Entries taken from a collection
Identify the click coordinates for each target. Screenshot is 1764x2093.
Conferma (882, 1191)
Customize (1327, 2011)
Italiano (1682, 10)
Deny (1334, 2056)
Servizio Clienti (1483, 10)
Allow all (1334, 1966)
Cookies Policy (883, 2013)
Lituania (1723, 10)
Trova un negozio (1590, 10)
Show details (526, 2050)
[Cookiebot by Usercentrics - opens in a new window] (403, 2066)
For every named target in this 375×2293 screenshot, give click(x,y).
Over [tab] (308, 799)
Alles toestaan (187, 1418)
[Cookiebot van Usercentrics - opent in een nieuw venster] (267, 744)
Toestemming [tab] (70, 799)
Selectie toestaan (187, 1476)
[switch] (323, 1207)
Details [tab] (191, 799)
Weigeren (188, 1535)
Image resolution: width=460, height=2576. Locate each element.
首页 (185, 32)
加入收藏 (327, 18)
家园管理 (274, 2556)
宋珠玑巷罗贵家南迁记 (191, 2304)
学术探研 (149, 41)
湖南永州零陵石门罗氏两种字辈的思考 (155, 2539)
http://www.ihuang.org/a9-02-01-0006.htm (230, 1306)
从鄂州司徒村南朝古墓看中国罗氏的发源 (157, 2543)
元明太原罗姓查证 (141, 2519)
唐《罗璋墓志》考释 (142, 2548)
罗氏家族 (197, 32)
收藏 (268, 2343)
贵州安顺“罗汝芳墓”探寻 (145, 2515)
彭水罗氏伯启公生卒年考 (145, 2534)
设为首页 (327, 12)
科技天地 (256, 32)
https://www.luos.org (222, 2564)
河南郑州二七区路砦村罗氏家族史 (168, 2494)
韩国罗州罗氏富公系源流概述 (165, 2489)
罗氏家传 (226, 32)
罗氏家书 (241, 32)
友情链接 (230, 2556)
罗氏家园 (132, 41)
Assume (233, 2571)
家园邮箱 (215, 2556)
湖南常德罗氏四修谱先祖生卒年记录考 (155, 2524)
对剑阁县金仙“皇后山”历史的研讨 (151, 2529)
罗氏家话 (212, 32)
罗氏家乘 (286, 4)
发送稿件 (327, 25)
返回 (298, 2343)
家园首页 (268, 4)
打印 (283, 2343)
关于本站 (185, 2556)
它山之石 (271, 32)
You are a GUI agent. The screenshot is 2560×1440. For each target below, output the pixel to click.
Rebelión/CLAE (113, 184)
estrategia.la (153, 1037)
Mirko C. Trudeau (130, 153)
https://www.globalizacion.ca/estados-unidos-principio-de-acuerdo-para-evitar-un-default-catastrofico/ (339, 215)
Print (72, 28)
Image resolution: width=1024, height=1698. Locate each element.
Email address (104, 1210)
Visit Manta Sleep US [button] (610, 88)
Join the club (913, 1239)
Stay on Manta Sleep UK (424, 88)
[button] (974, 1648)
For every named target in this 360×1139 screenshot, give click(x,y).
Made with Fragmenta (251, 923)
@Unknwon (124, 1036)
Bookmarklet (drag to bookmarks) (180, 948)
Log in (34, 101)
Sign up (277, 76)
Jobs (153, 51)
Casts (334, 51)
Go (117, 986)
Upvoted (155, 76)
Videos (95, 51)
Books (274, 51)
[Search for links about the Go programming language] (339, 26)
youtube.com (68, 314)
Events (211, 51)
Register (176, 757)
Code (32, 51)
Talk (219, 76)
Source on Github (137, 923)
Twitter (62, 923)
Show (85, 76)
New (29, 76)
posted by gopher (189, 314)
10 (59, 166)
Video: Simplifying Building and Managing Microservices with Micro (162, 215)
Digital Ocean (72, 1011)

## EXERCISE REQUIREMENTS
Please retype exactly the line containing "罗氏家话 (212, 32)" and each line after it to the end of the records, and nothing more.

## RESPONSE
罗氏家话 (212, 32)
罗氏家乘 (286, 4)
发送稿件 (327, 25)
返回 (298, 2343)
家园首页 (268, 4)
打印 (283, 2343)
关于本站 (185, 2556)
它山之石 (271, 32)
You are a GUI agent. The screenshot is 2560×1440. For each target below, output the pixel to click.
Rebelión/CLAE (113, 184)
estrategia.la (153, 1037)
Mirko C. Trudeau (130, 153)
https://www.globalizacion.ca/estados-unidos-principio-de-acuerdo-para-evitar-un-default-catastrofico/ (339, 215)
Print (72, 28)
Image resolution: width=1024, height=1698. Locate each element.
Email address (104, 1210)
Visit Manta Sleep US [button] (610, 88)
Join the club (913, 1239)
Stay on Manta Sleep UK (424, 88)
[button] (974, 1648)
For every named target in this 360×1139 screenshot, give click(x,y).
Made with Fragmenta (251, 923)
@Unknwon (124, 1036)
Bookmarklet (drag to bookmarks) (180, 948)
Log in (34, 101)
Sign up (277, 76)
Jobs (153, 51)
Casts (334, 51)
Go (117, 986)
Upvoted (155, 76)
Videos (95, 51)
Books (274, 51)
[Search for links about the Go programming language] (339, 26)
youtube.com (68, 314)
Events (211, 51)
Register (176, 757)
Code (32, 51)
Talk (219, 76)
Source on Github (137, 923)
Twitter (62, 923)
Show (85, 76)
New (29, 76)
posted by gopher (189, 314)
10 (59, 166)
Video: Simplifying Building and Managing Microservices with Micro (162, 215)
Digital Ocean (72, 1011)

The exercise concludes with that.